*Provided text*.
Ever wondered where seeds come from? Or what is the difference between industrial and rural seeds? Or which seeds you should use in your garden? Slow Food, an international movement supporting good, clean and fair food for all, has created a comprehensive guide covering everything you could possibly want to know about the foundation of our food: seeds.
Despite being an integral part of every meal we eat, many of us don’t give a second thought to the seeds that are used to produce our food. But an understanding of seeds is crucial when thinking about the issues facing our food system. Of the 80,000 edible species available for food production, only 150 are currently grown by farmers. This can have serious implications for both our health and our food security, as diversity in the species of crops we cultivate allows us to be more resilient when it comes to climate shocks, such as drought.
Seeds According to Slow Food has been written with consumers and home growers in mind. For consumers, it emphasises the connection between seeds and the food we buy, whether that’s fruit, vegetables, bread, pasta or even meat. Farming communities around the world have always selected, saved and shared seeds among themselves. However, today, more than 50% of the global seed market is controlled by three seed companies, which could have far-reaching effects on farmers and growers everywhere. As the guide explains:
For farmers, seeds are much more than an instrument of production: they are a language, a series of rituals or gastronomic heritage, and an expression of a culture that has consolidated itself over time, deeply rooted in the land.

*Prompt 1*. Convert the stretch of entries from the first line through the line containing "Open the filter options" into a numbered list, omitting any blank lines.
The text above and the entries below were taken from unrelated sources.

*Click-target entries*.
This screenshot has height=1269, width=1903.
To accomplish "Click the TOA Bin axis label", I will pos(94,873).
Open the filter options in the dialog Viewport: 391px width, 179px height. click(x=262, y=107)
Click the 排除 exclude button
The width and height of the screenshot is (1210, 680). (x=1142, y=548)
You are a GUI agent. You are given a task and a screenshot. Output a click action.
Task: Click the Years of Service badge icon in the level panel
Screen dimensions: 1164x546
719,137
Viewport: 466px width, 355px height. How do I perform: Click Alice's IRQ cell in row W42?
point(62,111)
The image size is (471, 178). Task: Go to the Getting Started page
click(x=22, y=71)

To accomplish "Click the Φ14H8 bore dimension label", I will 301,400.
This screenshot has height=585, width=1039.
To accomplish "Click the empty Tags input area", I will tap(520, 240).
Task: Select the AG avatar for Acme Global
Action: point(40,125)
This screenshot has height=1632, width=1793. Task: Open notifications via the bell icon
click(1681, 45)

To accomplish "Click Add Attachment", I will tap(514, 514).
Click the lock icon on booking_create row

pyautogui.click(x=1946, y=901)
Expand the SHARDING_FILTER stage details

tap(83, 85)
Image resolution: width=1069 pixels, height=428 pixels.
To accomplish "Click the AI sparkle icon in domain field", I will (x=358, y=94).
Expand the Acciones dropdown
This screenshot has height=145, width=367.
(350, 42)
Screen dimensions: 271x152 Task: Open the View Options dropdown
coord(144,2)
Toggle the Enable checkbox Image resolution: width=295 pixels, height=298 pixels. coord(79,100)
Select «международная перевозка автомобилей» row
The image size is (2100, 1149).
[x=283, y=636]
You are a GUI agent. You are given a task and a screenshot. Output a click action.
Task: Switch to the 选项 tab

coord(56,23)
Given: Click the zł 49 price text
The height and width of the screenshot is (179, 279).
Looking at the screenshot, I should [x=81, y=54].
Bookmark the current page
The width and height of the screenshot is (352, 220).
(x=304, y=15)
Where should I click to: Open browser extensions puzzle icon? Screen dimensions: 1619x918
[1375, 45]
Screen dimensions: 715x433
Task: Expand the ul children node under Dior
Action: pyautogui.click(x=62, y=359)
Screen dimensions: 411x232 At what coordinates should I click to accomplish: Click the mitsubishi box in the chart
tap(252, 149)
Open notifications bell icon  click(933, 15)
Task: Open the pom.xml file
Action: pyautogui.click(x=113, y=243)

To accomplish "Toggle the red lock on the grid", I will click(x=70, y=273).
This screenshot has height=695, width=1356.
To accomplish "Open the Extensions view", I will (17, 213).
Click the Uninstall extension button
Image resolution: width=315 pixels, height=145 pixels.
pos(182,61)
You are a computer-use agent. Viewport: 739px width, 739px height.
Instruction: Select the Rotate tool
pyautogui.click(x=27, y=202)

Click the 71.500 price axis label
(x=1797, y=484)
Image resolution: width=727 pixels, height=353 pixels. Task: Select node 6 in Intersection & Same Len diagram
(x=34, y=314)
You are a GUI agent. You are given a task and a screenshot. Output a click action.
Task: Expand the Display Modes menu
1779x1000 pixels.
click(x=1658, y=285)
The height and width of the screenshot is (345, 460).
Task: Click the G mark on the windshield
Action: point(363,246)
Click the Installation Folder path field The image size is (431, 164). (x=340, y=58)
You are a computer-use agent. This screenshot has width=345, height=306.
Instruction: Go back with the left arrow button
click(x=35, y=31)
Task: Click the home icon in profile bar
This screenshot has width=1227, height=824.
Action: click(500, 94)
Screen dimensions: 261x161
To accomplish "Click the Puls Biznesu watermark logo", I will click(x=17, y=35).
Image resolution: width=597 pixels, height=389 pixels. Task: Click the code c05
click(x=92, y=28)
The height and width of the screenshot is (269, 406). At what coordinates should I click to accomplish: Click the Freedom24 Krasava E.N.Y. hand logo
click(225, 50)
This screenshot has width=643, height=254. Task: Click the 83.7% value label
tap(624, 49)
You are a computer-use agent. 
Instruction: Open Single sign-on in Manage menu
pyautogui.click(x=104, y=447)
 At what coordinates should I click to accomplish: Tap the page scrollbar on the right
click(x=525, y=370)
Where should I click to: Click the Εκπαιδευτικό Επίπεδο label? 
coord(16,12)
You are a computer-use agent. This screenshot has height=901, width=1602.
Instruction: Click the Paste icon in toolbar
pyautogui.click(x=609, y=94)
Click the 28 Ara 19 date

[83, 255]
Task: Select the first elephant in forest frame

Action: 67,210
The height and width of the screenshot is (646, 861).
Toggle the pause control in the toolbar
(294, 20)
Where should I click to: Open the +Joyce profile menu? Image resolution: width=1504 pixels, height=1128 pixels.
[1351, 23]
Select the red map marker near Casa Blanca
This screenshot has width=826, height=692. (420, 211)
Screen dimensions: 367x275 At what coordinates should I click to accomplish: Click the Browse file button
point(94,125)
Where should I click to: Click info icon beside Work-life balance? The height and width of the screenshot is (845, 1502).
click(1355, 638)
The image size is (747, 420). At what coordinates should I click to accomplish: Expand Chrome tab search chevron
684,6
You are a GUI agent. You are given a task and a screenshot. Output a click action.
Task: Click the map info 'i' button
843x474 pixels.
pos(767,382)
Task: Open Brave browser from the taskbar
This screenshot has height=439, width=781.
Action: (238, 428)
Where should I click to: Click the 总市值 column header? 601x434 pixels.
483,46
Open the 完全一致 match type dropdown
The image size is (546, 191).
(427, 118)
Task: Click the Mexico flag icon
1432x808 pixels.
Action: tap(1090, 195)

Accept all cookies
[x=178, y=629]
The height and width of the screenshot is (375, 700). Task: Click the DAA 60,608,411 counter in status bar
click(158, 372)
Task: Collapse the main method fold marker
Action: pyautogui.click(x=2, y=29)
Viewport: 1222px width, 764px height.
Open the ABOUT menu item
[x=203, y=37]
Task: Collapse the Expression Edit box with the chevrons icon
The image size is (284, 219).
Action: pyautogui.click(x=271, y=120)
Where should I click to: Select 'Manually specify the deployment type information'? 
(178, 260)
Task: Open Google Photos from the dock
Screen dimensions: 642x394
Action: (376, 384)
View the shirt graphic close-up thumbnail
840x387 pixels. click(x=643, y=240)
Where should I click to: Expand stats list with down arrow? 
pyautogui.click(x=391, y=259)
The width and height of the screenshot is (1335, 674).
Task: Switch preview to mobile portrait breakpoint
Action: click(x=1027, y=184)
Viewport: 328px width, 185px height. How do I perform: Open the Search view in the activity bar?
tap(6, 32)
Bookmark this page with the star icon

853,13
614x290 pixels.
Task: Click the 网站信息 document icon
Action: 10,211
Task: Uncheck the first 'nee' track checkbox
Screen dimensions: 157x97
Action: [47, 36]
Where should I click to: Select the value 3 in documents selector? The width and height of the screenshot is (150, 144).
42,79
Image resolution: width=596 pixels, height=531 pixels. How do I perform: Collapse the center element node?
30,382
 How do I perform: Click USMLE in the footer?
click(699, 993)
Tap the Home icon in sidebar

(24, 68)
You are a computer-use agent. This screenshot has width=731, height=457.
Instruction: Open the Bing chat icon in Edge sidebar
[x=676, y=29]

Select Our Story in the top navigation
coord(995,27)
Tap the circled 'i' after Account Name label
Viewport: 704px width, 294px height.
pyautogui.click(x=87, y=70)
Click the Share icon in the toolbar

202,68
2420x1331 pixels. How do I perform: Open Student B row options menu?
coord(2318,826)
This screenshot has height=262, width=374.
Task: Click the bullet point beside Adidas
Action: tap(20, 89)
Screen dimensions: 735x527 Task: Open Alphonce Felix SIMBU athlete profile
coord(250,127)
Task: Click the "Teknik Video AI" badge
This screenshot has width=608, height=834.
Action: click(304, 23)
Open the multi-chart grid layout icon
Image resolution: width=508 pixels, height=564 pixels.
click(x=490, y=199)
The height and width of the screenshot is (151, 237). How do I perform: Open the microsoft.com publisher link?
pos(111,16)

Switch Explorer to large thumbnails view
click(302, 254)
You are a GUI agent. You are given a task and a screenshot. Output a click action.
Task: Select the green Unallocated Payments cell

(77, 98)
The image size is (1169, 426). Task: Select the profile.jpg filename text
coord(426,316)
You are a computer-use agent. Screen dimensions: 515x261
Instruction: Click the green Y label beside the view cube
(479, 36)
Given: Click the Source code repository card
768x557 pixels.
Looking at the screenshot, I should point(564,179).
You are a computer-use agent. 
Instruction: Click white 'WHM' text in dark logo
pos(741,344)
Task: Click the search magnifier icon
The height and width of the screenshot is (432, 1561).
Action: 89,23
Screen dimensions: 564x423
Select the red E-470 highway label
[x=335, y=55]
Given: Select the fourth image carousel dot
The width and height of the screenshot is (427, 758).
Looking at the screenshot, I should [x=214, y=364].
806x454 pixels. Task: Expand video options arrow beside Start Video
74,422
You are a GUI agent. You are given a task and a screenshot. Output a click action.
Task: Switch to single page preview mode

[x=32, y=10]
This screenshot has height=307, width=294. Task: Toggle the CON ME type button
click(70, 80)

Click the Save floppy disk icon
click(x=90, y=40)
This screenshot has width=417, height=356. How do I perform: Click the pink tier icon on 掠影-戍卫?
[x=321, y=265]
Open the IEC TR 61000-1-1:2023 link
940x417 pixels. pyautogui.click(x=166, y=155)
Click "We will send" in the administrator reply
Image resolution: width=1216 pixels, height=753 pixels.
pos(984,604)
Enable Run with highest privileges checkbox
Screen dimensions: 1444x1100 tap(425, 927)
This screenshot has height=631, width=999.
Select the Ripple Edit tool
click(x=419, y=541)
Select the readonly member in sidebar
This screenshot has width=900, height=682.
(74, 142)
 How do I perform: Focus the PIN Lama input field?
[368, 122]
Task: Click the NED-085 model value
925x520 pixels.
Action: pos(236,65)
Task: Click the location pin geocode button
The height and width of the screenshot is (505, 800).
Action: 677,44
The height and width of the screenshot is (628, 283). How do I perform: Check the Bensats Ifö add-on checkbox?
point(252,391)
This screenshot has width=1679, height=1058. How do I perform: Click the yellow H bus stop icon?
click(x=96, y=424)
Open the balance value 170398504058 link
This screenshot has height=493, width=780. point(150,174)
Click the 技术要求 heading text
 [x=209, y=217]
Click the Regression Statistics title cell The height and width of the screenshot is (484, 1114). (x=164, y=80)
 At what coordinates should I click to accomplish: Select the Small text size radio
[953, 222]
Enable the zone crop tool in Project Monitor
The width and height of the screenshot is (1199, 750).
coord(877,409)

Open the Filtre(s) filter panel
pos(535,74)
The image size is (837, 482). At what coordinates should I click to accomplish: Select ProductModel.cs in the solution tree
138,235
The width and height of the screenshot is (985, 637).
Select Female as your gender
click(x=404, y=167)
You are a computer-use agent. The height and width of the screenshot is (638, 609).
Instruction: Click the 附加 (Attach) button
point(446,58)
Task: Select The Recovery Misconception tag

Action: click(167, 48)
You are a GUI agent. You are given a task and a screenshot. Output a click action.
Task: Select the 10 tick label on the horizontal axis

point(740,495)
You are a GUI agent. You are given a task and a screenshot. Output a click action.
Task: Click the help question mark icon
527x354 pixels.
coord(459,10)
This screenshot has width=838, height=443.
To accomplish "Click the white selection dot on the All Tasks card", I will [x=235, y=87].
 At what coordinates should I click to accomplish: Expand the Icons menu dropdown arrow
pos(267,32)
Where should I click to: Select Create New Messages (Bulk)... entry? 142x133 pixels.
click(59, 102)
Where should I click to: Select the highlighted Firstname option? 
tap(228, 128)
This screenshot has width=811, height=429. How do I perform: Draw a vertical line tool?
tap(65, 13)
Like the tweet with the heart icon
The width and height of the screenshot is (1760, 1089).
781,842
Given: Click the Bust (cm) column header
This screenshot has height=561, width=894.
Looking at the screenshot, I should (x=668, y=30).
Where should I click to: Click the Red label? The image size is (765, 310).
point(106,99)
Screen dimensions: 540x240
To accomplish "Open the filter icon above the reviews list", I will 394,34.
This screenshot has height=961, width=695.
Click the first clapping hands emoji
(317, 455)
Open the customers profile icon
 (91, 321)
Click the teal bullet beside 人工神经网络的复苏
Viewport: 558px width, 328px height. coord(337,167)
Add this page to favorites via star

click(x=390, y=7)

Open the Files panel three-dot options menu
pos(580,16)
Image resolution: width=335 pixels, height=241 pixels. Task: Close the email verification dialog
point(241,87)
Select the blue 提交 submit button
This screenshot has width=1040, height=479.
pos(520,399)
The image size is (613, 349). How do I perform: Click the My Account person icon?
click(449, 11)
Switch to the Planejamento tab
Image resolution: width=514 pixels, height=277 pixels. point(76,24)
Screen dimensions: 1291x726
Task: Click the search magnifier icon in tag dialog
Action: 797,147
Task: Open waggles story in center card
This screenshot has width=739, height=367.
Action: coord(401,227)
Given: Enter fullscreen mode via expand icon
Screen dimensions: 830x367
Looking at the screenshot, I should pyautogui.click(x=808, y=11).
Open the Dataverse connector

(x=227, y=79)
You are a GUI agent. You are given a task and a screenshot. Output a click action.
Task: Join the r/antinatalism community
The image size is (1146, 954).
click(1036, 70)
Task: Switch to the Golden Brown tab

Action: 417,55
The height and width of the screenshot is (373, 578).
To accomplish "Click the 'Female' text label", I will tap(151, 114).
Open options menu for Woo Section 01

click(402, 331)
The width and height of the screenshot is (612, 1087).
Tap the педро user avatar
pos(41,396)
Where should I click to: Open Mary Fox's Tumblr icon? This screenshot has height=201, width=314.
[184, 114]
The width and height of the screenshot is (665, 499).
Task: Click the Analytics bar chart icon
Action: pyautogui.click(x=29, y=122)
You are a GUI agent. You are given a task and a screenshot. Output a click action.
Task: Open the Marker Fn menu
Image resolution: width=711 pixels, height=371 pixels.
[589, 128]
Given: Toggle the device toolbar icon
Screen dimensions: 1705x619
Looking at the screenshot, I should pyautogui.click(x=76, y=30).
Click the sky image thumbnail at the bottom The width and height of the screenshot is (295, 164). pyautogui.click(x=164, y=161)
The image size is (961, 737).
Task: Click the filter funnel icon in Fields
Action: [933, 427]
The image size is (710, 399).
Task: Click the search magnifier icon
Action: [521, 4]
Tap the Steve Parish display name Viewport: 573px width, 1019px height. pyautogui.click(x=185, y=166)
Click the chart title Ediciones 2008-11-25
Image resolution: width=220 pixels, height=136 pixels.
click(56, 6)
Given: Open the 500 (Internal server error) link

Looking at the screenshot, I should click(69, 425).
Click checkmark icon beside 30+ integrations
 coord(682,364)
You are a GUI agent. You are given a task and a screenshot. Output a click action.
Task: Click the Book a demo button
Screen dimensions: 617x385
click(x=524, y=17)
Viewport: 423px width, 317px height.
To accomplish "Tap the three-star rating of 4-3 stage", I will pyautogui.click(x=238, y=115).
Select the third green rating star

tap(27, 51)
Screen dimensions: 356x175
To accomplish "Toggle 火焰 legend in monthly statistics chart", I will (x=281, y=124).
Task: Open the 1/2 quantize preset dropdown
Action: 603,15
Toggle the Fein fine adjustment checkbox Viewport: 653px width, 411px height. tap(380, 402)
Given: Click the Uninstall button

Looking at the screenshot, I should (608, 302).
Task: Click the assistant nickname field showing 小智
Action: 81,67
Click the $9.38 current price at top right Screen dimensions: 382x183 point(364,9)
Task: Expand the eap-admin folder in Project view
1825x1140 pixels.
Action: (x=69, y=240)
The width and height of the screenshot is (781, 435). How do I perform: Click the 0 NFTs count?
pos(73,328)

*Prompt 2*. Rewrite the stretch of the seeds passage from "Despite being an" through "such as drought.", replacing "drought" with "flooding".

*Exercise answer 1*.
1. This screenshot has height=1269, width=1903.
2. To accomplish "Click the TOA Bin axis label", I will pos(94,873).
3. Open the filter options in the dialog Viewport: 391px width, 179px height. click(x=262, y=107)

*Exercise answer 2*.
Despite being an integral part of every meal we eat, many of us don’t give a second thought to the seeds that are used to produce our food. But an understanding of seeds is crucial when thinking about the issues facing our food system. Of the 80,000 edible species available for food production, only 150 are currently grown by farmers. This can have serious implications for both our health and our food security, as diversity in the species of crops we cultivate allows us to be more resilient when it comes to climate shocks, such as flooding.